Page text:
........
The Surrogate Review

The Surrogate, 2020 © Resonant Pictures

The Surrogate is a 2020 drama about three friends who must deal with the aftermath of a birth complication.
The thing about a vessel? They receive and take in everything. For New York City based Jess (Jasmine Batchelor), she’s self-described as such, being The Surrogate mother for her best friend, Josh (Chris Perfetti) and his husband, Aaron (Sullivan Jones). She wants to do this, and with a contract in hand drawn up with compassion and thoughtfulness, it is a perfect, non-hassle situation.

However, that changes when devastating news comes back after a routine prenatal test. It is news that gives pause to whether the baby should continue on as necessary or be one of many babies who never see the light of day. For all three, this is not what they envisioned, but an open mind Jess takes into the matter, finding that this situation she faces gives her life—predefined in a way she secretly abhors—real meaning. The pending decision will not be an easy one.

Watching The Surrogate brings a familiar vibe to another movie released earlier this year in The Assistant. Much like that one, The Surrogate is a non-flashy and heavy view. Not exactly the escapism people might want, especially now. Viewers, you have been warned.

The Surrogate is quite the endeavor for anyone to take on and take on with skill, even more so for a first-time feature length writer and director. But that’s what Jeremy Hersh manages to do. He weaves many themes and hot button issues together, and coherently at that. Abortion, parenting, human rights, eugenics, race, and privilege are all addressed and linked into some way, shape, or form, and Hersh makes it clear that this decision at the center of the film isn’t one made in a vacuum affecting only three characters. Privilege is the theme that stands out the most, if only because it is not solely relegated to being white here like the word usually connotes.
........
Exercise aim: Transcribe everything in the review of The Surrogate from "The Surrogate, 2020" down to "perfect, non-hassle situation.". The material that follows comes from a separate source, unrelated to the review of The Surrogate.

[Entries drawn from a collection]
........
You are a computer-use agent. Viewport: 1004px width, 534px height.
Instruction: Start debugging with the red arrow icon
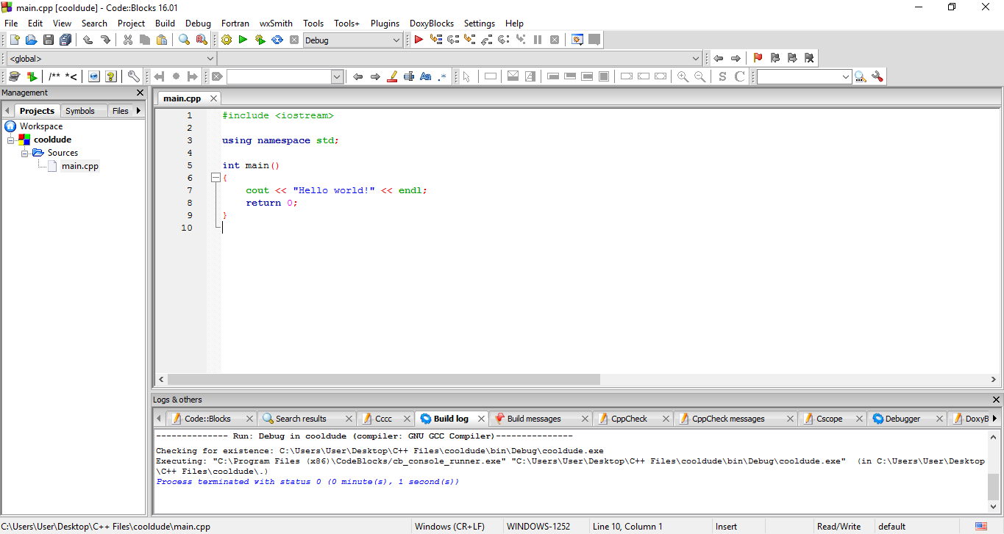pos(418,40)
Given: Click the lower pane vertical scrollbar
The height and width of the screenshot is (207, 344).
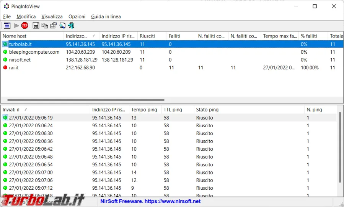Looking at the screenshot, I should pyautogui.click(x=340, y=146).
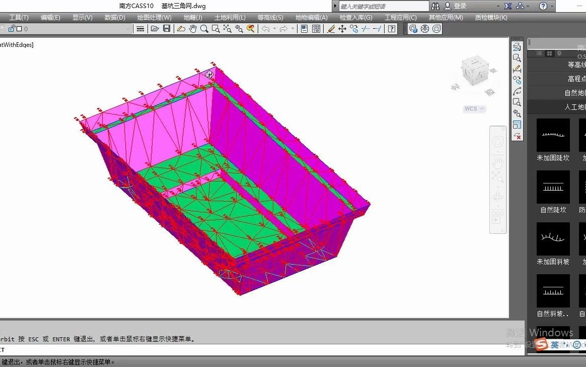586x367 pixels.
Task: Save the drawing using the floppy disk icon
Action: [166, 29]
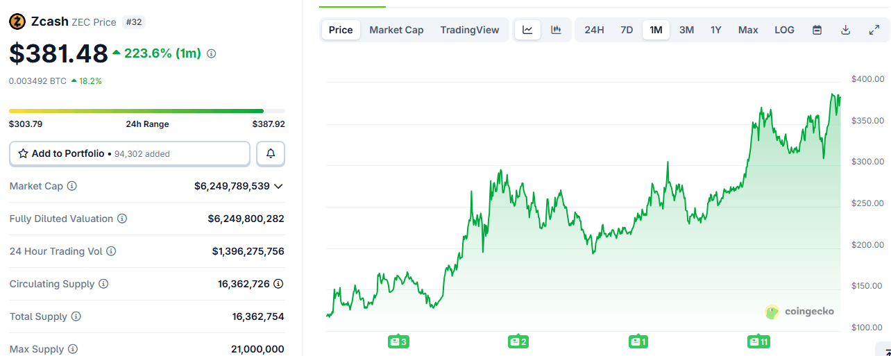Select the 24H time range

click(594, 30)
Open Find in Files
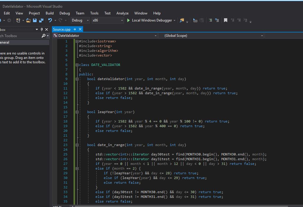 point(182,20)
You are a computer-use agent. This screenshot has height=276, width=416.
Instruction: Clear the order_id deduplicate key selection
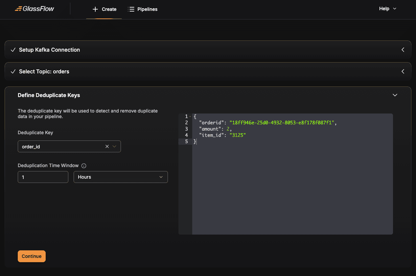point(107,147)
........
Result of this exercise:
The Surrogate, 2020 © Resonant Pictures

The Surrogate is a 2020 drama about three friends who must deal with the aftermath of a birth complication.
The thing about a vessel? They receive and take in everything. For New York City based Jess (Jasmine Batchelor), she’s self-described as such, being The Surrogate mother for her best friend, Josh (Chris Perfetti) and his husband, Aaron (Sullivan Jones). She wants to do this, and with a contract in hand drawn up with compassion and thoughtfulness, it is a perfect, non-hassle situation.